* Your assignment
Would you give the records below again, exactly and completely?

[Stored records]
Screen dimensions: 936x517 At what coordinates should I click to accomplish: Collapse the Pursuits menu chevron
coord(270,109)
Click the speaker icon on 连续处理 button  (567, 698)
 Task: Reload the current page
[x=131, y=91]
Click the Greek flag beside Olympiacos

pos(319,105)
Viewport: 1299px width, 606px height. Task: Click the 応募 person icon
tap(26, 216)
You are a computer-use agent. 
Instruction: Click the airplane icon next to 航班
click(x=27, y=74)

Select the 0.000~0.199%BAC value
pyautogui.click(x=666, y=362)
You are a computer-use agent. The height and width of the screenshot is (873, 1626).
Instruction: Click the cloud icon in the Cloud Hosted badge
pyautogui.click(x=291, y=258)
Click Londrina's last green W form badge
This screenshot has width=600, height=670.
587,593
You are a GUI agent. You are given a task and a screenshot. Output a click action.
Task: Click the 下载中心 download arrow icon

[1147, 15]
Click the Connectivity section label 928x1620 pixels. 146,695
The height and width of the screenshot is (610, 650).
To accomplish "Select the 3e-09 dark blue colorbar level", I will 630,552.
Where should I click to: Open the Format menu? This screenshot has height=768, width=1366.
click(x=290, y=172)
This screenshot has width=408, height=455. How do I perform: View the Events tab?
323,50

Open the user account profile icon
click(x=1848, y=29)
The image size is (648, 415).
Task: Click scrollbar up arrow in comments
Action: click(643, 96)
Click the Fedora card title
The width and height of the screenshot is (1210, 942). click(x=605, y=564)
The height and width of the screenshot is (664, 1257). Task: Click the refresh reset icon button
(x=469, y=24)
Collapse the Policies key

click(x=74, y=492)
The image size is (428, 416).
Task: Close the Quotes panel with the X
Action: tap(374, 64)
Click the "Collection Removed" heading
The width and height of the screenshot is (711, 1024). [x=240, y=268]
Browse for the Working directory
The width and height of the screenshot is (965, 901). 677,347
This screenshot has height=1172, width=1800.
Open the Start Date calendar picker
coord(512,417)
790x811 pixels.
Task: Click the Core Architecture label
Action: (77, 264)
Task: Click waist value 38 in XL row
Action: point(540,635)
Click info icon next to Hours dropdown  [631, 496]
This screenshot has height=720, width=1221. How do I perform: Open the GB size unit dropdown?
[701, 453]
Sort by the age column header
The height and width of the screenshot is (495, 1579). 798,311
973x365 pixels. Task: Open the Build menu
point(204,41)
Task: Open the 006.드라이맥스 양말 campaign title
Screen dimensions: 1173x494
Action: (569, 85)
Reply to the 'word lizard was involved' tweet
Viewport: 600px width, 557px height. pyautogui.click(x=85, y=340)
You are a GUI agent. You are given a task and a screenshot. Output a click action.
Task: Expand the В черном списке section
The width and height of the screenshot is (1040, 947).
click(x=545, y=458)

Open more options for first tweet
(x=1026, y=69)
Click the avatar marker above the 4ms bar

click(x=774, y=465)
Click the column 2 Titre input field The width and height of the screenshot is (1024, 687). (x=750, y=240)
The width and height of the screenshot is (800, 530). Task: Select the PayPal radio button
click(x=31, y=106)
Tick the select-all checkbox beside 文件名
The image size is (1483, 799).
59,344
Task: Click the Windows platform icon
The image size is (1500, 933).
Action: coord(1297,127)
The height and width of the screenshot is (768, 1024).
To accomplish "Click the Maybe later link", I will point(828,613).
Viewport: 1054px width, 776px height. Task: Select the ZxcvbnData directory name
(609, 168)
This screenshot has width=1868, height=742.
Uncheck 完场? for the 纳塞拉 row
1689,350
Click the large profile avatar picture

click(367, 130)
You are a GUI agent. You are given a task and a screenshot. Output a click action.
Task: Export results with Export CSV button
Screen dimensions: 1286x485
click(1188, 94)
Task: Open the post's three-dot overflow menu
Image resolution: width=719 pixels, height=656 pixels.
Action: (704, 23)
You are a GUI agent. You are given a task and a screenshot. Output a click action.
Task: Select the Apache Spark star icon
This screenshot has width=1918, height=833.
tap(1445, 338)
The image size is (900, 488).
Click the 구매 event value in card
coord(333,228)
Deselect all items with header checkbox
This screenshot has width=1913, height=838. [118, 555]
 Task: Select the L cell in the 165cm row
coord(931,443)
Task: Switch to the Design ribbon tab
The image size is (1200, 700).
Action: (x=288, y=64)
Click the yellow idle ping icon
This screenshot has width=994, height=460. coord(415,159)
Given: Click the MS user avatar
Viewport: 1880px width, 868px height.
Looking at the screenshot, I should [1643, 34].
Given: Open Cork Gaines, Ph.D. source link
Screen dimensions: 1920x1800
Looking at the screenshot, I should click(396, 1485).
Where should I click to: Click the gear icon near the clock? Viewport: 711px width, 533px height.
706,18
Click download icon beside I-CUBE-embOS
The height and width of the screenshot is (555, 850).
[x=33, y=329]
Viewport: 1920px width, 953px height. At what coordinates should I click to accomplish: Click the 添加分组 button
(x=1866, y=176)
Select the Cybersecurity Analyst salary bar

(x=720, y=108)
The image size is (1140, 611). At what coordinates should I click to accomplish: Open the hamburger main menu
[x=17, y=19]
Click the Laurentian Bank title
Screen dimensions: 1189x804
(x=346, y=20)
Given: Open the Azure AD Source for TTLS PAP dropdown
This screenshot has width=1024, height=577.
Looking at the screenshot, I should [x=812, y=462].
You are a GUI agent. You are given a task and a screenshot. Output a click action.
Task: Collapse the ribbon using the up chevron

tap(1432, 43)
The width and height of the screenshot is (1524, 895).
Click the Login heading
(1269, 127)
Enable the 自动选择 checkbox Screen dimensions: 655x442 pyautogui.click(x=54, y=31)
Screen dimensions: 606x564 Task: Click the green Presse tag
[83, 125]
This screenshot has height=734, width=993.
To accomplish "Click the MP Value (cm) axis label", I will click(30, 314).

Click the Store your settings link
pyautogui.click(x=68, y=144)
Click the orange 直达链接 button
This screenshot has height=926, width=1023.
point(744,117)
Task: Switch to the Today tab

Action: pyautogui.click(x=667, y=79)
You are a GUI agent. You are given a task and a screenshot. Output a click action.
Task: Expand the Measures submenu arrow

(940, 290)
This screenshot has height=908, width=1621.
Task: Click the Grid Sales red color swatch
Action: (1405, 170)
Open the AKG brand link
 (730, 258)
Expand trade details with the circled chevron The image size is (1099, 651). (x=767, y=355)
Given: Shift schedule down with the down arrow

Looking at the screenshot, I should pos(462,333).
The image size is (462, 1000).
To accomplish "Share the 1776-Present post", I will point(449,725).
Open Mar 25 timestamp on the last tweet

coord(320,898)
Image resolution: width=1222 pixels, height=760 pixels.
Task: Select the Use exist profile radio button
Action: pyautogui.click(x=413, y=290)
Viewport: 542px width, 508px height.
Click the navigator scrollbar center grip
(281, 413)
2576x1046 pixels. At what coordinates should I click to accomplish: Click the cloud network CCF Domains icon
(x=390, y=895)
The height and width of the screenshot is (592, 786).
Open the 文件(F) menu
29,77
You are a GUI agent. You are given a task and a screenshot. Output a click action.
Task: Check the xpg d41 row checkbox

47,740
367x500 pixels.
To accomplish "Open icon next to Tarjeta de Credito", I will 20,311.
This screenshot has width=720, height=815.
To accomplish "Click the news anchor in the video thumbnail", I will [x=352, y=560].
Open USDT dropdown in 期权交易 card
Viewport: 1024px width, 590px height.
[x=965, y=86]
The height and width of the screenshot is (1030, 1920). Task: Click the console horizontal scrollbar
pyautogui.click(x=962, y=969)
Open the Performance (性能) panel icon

* Worked solution
Screen dimensions: 936x517 At what coordinates should I click to accomplish: Collapse the Pursuits menu chevron
coord(270,109)
Click the speaker icon on 连续处理 button  (567, 698)
 Task: Reload the current page
[x=131, y=91]
Click the Greek flag beside Olympiacos

pos(319,105)
Viewport: 1299px width, 606px height. Task: Click the 応募 person icon
tap(26, 216)
You are a computer-use agent. 
Instruction: Click the airplane icon next to 航班
click(x=27, y=74)

Select the 0.000~0.199%BAC value
pyautogui.click(x=666, y=362)
You are a computer-use agent. The height and width of the screenshot is (873, 1626).
Instruction: Click the cloud icon in the Cloud Hosted badge
pyautogui.click(x=291, y=258)
Click Londrina's last green W form badge
This screenshot has width=600, height=670.
587,593
You are a GUI agent. You are given a task and a screenshot. Output a click action.
Task: Click the 下载中心 download arrow icon

[1147, 15]
Click the Connectivity section label 928x1620 pixels. 146,695
The height and width of the screenshot is (610, 650).
To accomplish "Select the 3e-09 dark blue colorbar level", I will 630,552.
Where should I click to: Open the Format menu? This screenshot has height=768, width=1366.
click(x=290, y=172)
This screenshot has width=408, height=455. How do I perform: View the Events tab?
323,50

Open the user account profile icon
click(x=1848, y=29)
The image size is (648, 415).
Task: Click scrollbar up arrow in comments
Action: click(643, 96)
Click the Fedora card title
The width and height of the screenshot is (1210, 942). click(x=605, y=564)
The height and width of the screenshot is (664, 1257). Task: Click the refresh reset icon button
(x=469, y=24)
Collapse the Policies key

click(x=74, y=492)
The image size is (428, 416).
Task: Close the Quotes panel with the X
Action: tap(374, 64)
Click the "Collection Removed" heading
The width and height of the screenshot is (711, 1024). [x=240, y=268]
Browse for the Working directory
The width and height of the screenshot is (965, 901). 677,347
This screenshot has height=1172, width=1800.
Open the Start Date calendar picker
coord(512,417)
790x811 pixels.
Task: Click the Core Architecture label
Action: (77, 264)
Task: Click waist value 38 in XL row
Action: point(540,635)
Click info icon next to Hours dropdown  [631, 496]
This screenshot has height=720, width=1221. How do I perform: Open the GB size unit dropdown?
[701, 453]
Sort by the age column header
The height and width of the screenshot is (495, 1579). 798,311
973x365 pixels. Task: Open the Build menu
point(204,41)
Task: Open the 006.드라이맥스 양말 campaign title
Screen dimensions: 1173x494
Action: (569, 85)
Reply to the 'word lizard was involved' tweet
Viewport: 600px width, 557px height. pyautogui.click(x=85, y=340)
You are a GUI agent. You are given a task and a screenshot. Output a click action.
Task: Expand the В черном списке section
The width and height of the screenshot is (1040, 947).
click(x=545, y=458)

Open more options for first tweet
(x=1026, y=69)
Click the avatar marker above the 4ms bar

click(x=774, y=465)
Click the column 2 Titre input field The width and height of the screenshot is (1024, 687). (x=750, y=240)
The width and height of the screenshot is (800, 530). Task: Select the PayPal radio button
click(x=31, y=106)
Tick the select-all checkbox beside 文件名
The image size is (1483, 799).
59,344
Task: Click the Windows platform icon
The image size is (1500, 933).
Action: coord(1297,127)
The height and width of the screenshot is (768, 1024).
To accomplish "Click the Maybe later link", I will point(828,613).
Viewport: 1054px width, 776px height. Task: Select the ZxcvbnData directory name
(609, 168)
This screenshot has width=1868, height=742.
Uncheck 完场? for the 纳塞拉 row
1689,350
Click the large profile avatar picture

click(367, 130)
You are a GUI agent. You are given a task and a screenshot. Output a click action.
Task: Export results with Export CSV button
Screen dimensions: 1286x485
click(1188, 94)
Task: Open the post's three-dot overflow menu
Image resolution: width=719 pixels, height=656 pixels.
Action: (704, 23)
You are a GUI agent. You are given a task and a screenshot. Output a click action.
Task: Select the Apache Spark star icon
This screenshot has width=1918, height=833.
tap(1445, 338)
The image size is (900, 488).
Click the 구매 event value in card
coord(333,228)
Deselect all items with header checkbox
This screenshot has width=1913, height=838. [118, 555]
 Task: Select the L cell in the 165cm row
coord(931,443)
Task: Switch to the Design ribbon tab
The image size is (1200, 700).
Action: (x=288, y=64)
Click the yellow idle ping icon
This screenshot has width=994, height=460. coord(415,159)
Given: Click the MS user avatar
Viewport: 1880px width, 868px height.
Looking at the screenshot, I should [1643, 34].
Given: Open Cork Gaines, Ph.D. source link
Screen dimensions: 1920x1800
Looking at the screenshot, I should click(396, 1485).
Where should I click to: Click the gear icon near the clock? Viewport: 711px width, 533px height.
706,18
Click download icon beside I-CUBE-embOS
The height and width of the screenshot is (555, 850).
[x=33, y=329]
Viewport: 1920px width, 953px height. At what coordinates should I click to accomplish: Click the 添加分组 button
(x=1866, y=176)
Select the Cybersecurity Analyst salary bar

(x=720, y=108)
The image size is (1140, 611). At what coordinates should I click to accomplish: Open the hamburger main menu
[x=17, y=19]
Click the Laurentian Bank title
Screen dimensions: 1189x804
(x=346, y=20)
Given: Open the Azure AD Source for TTLS PAP dropdown
This screenshot has width=1024, height=577.
Looking at the screenshot, I should [x=812, y=462].
You are a GUI agent. You are given a task and a screenshot. Output a click action.
Task: Collapse the ribbon using the up chevron

tap(1432, 43)
The width and height of the screenshot is (1524, 895).
Click the Login heading
(1269, 127)
Enable the 自动选择 checkbox Screen dimensions: 655x442 pyautogui.click(x=54, y=31)
Screen dimensions: 606x564 Task: Click the green Presse tag
[83, 125]
This screenshot has height=734, width=993.
To accomplish "Click the MP Value (cm) axis label", I will click(30, 314).

Click the Store your settings link
pyautogui.click(x=68, y=144)
Click the orange 直达链接 button
This screenshot has height=926, width=1023.
point(744,117)
Task: Switch to the Today tab

Action: pyautogui.click(x=667, y=79)
You are a GUI agent. You are given a task and a screenshot. Output a click action.
Task: Expand the Measures submenu arrow

(940, 290)
This screenshot has height=908, width=1621.
Task: Click the Grid Sales red color swatch
Action: (1405, 170)
Open the AKG brand link
 (730, 258)
Expand trade details with the circled chevron The image size is (1099, 651). (x=767, y=355)
Given: Shift schedule down with the down arrow

Looking at the screenshot, I should pos(462,333).
The image size is (462, 1000).
To accomplish "Share the 1776-Present post", I will point(449,725).
Open Mar 25 timestamp on the last tweet

coord(320,898)
Image resolution: width=1222 pixels, height=760 pixels.
Task: Select the Use exist profile radio button
Action: pyautogui.click(x=413, y=290)
Viewport: 542px width, 508px height.
Click the navigator scrollbar center grip
(281, 413)
2576x1046 pixels. At what coordinates should I click to accomplish: Click the cloud network CCF Domains icon
(x=390, y=895)
The height and width of the screenshot is (592, 786).
Open the 文件(F) menu
29,77
You are a GUI agent. You are given a task and a screenshot. Output a click action.
Task: Check the xpg d41 row checkbox

47,740
367x500 pixels.
To accomplish "Open icon next to Tarjeta de Credito", I will 20,311.
This screenshot has width=720, height=815.
To accomplish "Click the news anchor in the video thumbnail", I will [x=352, y=560].
Open USDT dropdown in 期权交易 card
Viewport: 1024px width, 590px height.
[x=965, y=86]
The height and width of the screenshot is (1030, 1920). Task: Click the console horizontal scrollbar
pyautogui.click(x=962, y=969)
Open the Performance (性能) panel icon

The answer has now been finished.